Clarkson Eric, Palit Robin, Kupinski Matthew A
College of Optical Sciences, The University of Arizona, Tucson, Arizona 85721, USA.
Opt Express. 2010 Nov 22;18(24):25306-20. doi: 10.1364/OE.18.025306.
The singular value decomposition (SVD) of an imaging system is a computationally intensive calculation for tomographic imaging systems due to the large dimensionality of the system matrix. The computation often involves memory and storage requirements beyond those available to most end users. We have developed a method that reduces the dimension of the SVD problem towards the goal of making the calculation tractable for a standard desktop computer. In the presence of discrete rotational symmetry we show that the dimension of the SVD computation can be reduced by a factor equal to the number of collection angles for the tomographic system.

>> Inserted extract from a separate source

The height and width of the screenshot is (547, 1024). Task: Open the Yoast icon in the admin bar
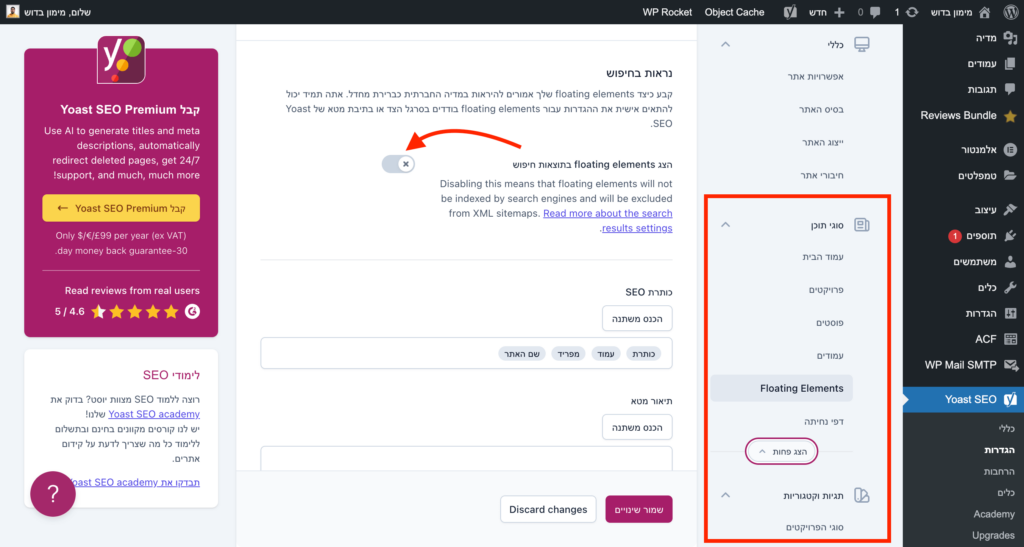pyautogui.click(x=790, y=12)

In this paper we present the mathematical theory for our method, validate that our method produces the same results as standard SVD analysis, and finally apply our technique to the sensitivity matrix for a clinical CT system. The ability to compute the full singular value spectra and singular vectors will augment future work in system characterization, image-quality assessment and reconstruction techniques for tomographic imaging systems.
由于系统矩阵的维度较大,成像系统的奇异值分解(SVD)对于断层成像系统而言是一项计算量很大的计算。这种计算通常涉及的内存和存储需求超出了大多数终端用户所能提供的范围。我们已经开发出一种方法,该方法朝着使计算对于标准台式计算机而言易于处理的目标,降低了SVD问题的维度。在存在离散旋转对称性的情况下,我们表明SVD计算的维度可以降低到等于断层成像系统采集角度数量的因子。在本文中,我们阐述了我们方法的数学理论,验证了我们的方法与标准SVD分析产生相同的结果,最后将我们的技术应用于临床CT系统的灵敏度矩阵。计算完整奇异值谱和奇异向量的能力将增强断层成像系统在系统表征、图像质量评估和重建技术方面的未来工作。